Using oneAPI construction kit to enable open standards programming for the Metis AIPU

The necessity of dedicated AI hardware accelerators

AI applications have an endless hunger for computational power. Currently, increasing the sizes of the models and cranking up the number of parameters has not quite yet reached the point of diminishing returns. Thus, the ever growing models still yield better performance than their predecessors.

At the same time, new areas for application of AI tools are explored and discovered almost daily. Hence, building dedicated AI hardware accelerators is extremely attractive. In some situations it is even a necessity, as it enables running more powerful AI applications while using less energy on cheaper hardware.

Welcome to the hardware jungle

Such specialized accelerator hardware poses great challenges to software developers, as they instantly transform a regular computer into a heterogeneous supercomputer, where the accelerator is distinctly different from the host processor. Moreover, each accelerator is different in its own way and wants to be programmed appropriately to actually reap the potential performance and efficiency benefits.

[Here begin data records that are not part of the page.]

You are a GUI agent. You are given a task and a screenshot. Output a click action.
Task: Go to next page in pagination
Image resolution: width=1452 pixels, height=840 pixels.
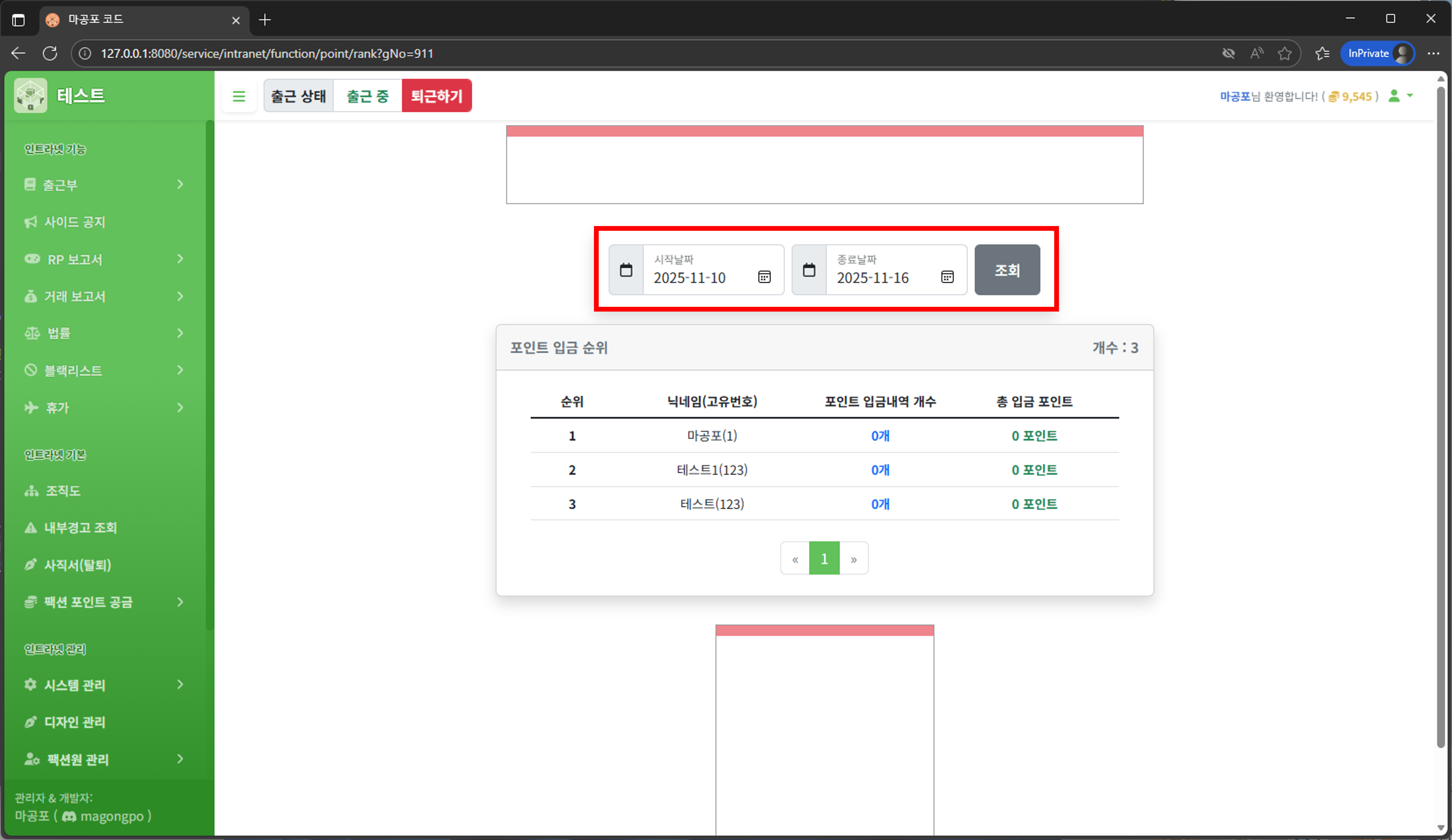pos(853,559)
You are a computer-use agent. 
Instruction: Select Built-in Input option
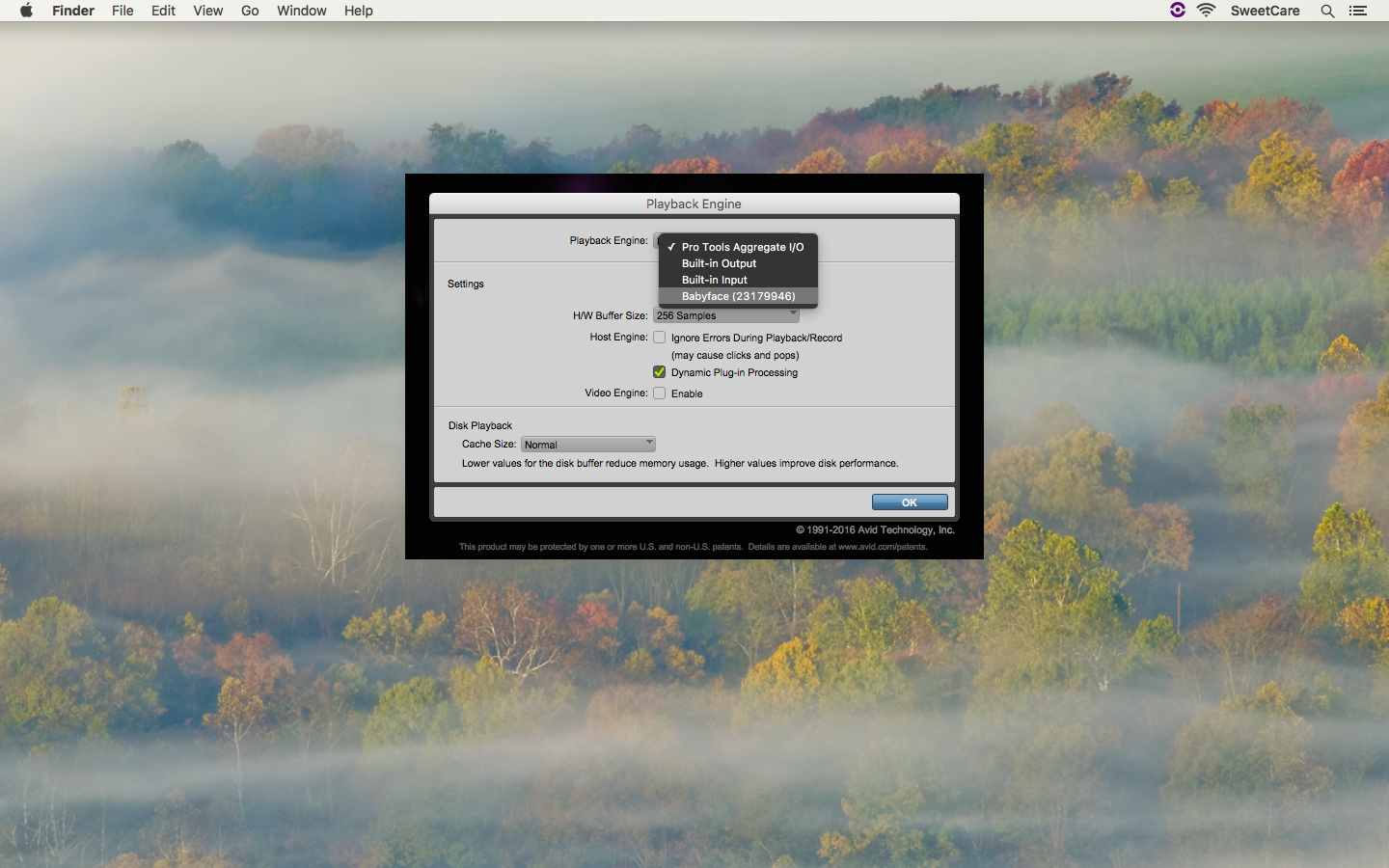[x=714, y=280]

In his 2011 article 1, Herb Sutter heralded this age with the words “welcome to the hardware jungle”. And since he wrote this article, a thick jungle it has indeed become, with multiple specialized hardware accelerators now being commonplace across all device categories ranging from low-end phones to high-end servers.

So what’s the machete that developers can use to make their way through this jungle without getting lost?

 

Why custom accelerator interfaces are a bad idea

The answer lies in the creation of a suitable programming interface for those accelerators. Creating a custom interface that is completely tailored for a new accelerator silicon could let a developer exploit every little feature that the hardware has to offer to achieve maximum performance.

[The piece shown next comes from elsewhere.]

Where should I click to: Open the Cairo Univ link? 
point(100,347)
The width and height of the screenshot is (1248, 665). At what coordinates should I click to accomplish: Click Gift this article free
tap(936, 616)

However, upon closer inspection, this is a bad idea for a variety of reasons. Firstly, while there might be the possibility of achieving peak performance with a custom interface, it would require expertise that is already hard to come by for existing devices and even rarer for new devices. The necessary developer training is time-intensive and costly.

Even more importantly, using a different bespoke interface to program each accelerator can also result in vendor lock-in if the created software completely relies on such a custom interface, making it highly challenging and significantly more expensive to switch to a different hardware accelerator. The choice of programming interface is thus crucial not only from a technical perspective, but also from a business standpoint. At Axelera, we therefore believe that the answer to the question of how to best bushwhack through the accelerator jungle is to embrace open standards, such as OpenCL 2 and SYCL 3.

 

Open standards for open interaction

OpenCL and SYCL are open standards defined by the Khronos Group. They define an application programming interface (API) for interacting with all kinds of devices, as well as programming languages for implementing compute kernels to run on these devices.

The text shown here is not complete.